Two-Step Verification is an increasingly popular form of two-factor authentication, where added account security is provided by requiring demonstration of the possession of a “thing” in addition to knowing a password. In this, case, the thing is your iOS device, and possession of it is proven to the target site by entering a two-step verification token (set of digits) that changes every 30 seconds. Since the only practical way of knowing this changing number is to posses a device that can calculate it , a second level of assurance that “you are who you say you are” is provided. With two-step verification enabled, someone could know your password, and still be unable to assume your identity on a given site, because the site will not log you in unless you also enter the time-based “one time password”.
Two step verification however requires that the site support it.
Although the passQi account detail screen for every site includes the button to Scan for a Two-Step Verification Code (the first step in enabling this feature), it naturally will only work with sites that provide support for it.
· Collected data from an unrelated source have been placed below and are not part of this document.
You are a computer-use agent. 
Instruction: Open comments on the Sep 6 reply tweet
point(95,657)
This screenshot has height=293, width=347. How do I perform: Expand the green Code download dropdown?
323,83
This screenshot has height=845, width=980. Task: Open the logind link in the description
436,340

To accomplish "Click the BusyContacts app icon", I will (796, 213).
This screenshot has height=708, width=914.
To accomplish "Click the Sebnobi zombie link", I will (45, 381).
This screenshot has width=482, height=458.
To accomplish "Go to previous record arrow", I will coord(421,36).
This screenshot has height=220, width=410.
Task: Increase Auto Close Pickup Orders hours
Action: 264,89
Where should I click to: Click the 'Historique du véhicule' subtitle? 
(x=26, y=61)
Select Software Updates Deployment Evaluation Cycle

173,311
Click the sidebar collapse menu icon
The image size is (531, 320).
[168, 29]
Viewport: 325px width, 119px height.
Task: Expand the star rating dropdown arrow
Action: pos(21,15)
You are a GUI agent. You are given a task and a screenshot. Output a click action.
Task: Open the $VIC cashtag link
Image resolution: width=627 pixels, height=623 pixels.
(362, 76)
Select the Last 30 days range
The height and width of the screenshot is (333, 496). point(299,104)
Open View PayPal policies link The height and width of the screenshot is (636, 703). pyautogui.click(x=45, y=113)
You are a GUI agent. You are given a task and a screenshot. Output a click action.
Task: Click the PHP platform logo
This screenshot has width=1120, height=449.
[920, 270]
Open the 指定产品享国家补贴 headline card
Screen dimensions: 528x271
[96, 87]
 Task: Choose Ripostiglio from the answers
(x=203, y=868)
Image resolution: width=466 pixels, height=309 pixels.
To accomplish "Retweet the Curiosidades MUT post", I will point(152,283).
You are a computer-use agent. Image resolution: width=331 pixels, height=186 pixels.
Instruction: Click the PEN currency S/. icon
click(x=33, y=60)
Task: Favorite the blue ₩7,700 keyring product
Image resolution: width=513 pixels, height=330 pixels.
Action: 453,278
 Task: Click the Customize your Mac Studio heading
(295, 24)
It is generally enabled by choosing a security option in your site account profile once you have logged in normally. This will trigger a series of steps which vary from site to site, but which are designed to establish a “shared secret” which forms the basis for calculating the time-based one time password. Because the two-step verification capability was popularized by Google with their Google Authenticator app, many sites prompt you to scan the QR code with “Google Authenticator”. However, it is a standards based feature, and passQi (as well as other authenticator apps) will integrate in precisely the same way as the original Google Authenticator app, with passQi having the added feature of supporting automatic submission of the code.
Two step verification is sometimes referred to by its more technical shorthand name, TOTP (Time-based One Time Password).
Once the code is established, it will be necessary to “recognize” the page that requires it on login, similarly to the way that a login page must be recognized. Many top sites supporting Two Step Authentication are automatically recognized by the passQi cloud, so they will automatically provide the Two Step Verification code. However, if the site or page is not recognized, passQi will attempt to interpret it, but only if passQi is bridged, and the scan occurs on a target site whose domain is the same as the most recent login — as a Two-Step verification code will only be displayed after (or at the same time) as a login is made.
Two-step verification pages that are not correctly recognized, please email firstname.lastname@example.org as it is generally possible for the passQi team to manually construct a custom “recognizer” and store it in the cloud where it will be used automatically.
When you tap the “Scan Two Step Verificaiton Code” and are placed in the scanner, the lower right button is titled “Options.” Note that in addition to scanning the TOTP secret, you may type or paste the secret if it is provided you as a sixteen character “base 32” number. Dashes and spaces are ignored.
You may also copy the secret out of any account which has a two-factor secret in the Vault; when you tap the circle-x next to the displayed one-time code, you have the option of either disabling the code, or simply copying the secret to the clipboard if you wish to move it to another authenticator or, possibly, an account that is linked to the same login URL but enters from a different domain in a two-page authentication process.